焼き芋に救われる傑

いつの間にか残暑が遠のき、頬を掠める風が冷たくなってきた。夏には青々と茂っていた木々は赤黄茶と色づき、風が吹くたびにひらひらと葉を落としていく。
地面に積もった落ち葉を見てなまえは子供の頃を思い出していた。


「あー焼き芋食べたい」
「いいね」
「あ、傑くんも作ったことある?落ち葉で焼き芋」
「いや、作ったことはないかな。母親が電子レンジか何かで作ってくれたことはあるよ」
「そうなんだ。私はね、実家が田舎だから秋は家の前に落ちてる落ち葉を掃除するたんびにご褒美で焼き芋焼いて食べてたよ」
「へえ、いいね」
「うん、焼きたてすんごい熱くてね、でも食べたくて無理して食べていつも舌火傷すんの。めっちゃ甘くて美味しいのに、熱すぎて味わかんないの」
「ふふ、すぐ想像できるよ」


アルミホイルに包まれたさつま芋を軍手で割るとふかふかのお芋からふわあと湯気が出るそれに思い切りかぶりついてーあちい!と涙目になるなまえ。普段からお転婆でせっかちなところがある彼女のその姿を夏油は容易に想像がついた。

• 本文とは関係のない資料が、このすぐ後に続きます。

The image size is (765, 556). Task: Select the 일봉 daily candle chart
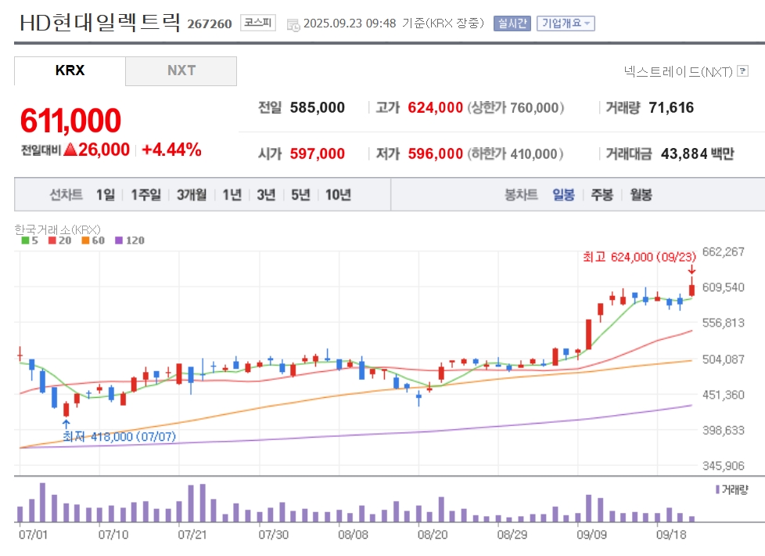click(x=563, y=194)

「傑くんもいつか私のお家おいでよ。美味しいものいっぱいあるよ。海が近いからお魚も美味しいし、うちの家はお米も作ってるし秋は本当に美味しいものいっぱいなんだよ」
「…そっか、それはいいね」
「傑くん、約束だよ」
「…うん」





悍ましい非術師の醜悪な顔に吐き気がする。目の前の惨状が理解できない。非術師が術師を迫害?お前たちがいなければ呪霊だって生まれないのに、呪霊がいなければ術師が傷つくことはないのに。非術師さえいなければーー「傑くん、だめ、すぐるくん、」
頭を抑えながら振り返れば、真っ青な顔で首を振る彼女の姿。いつの間にか呪力を練っていた自分に気づいた。今、私は何をするつもりだったんだろう。
ここでこいつらを殺せば、彼女にはもう会えない。約束を破ることになる。彼女の言っていた焼き芋だって食べられない。おいしいものを作っているという彼女の家族は非術師だ。彼女の家族も殺すのか?非術師だからといって。


「なまえ…、」
「傑くん、ちょっとお休みしよう。ここ、片付けて、この子達保護して、少し、ゆっくりしよう。疲れたよね」


自分よりずっと背の低い彼女に抱きしめられ、頭をゆっくり撫でられて少しクリアになった思考で頭によぎった一つの未来を霧散させた。
どうしてこんなにこの世界は生きにくいんだろう。


「焼き芋、食べたいな」
「……うん、すぐ作ってあげるからね」


落ち葉まだないからオーブンで作ったやつでいい?と泣きながら笑う彼女にこくりと頷いた。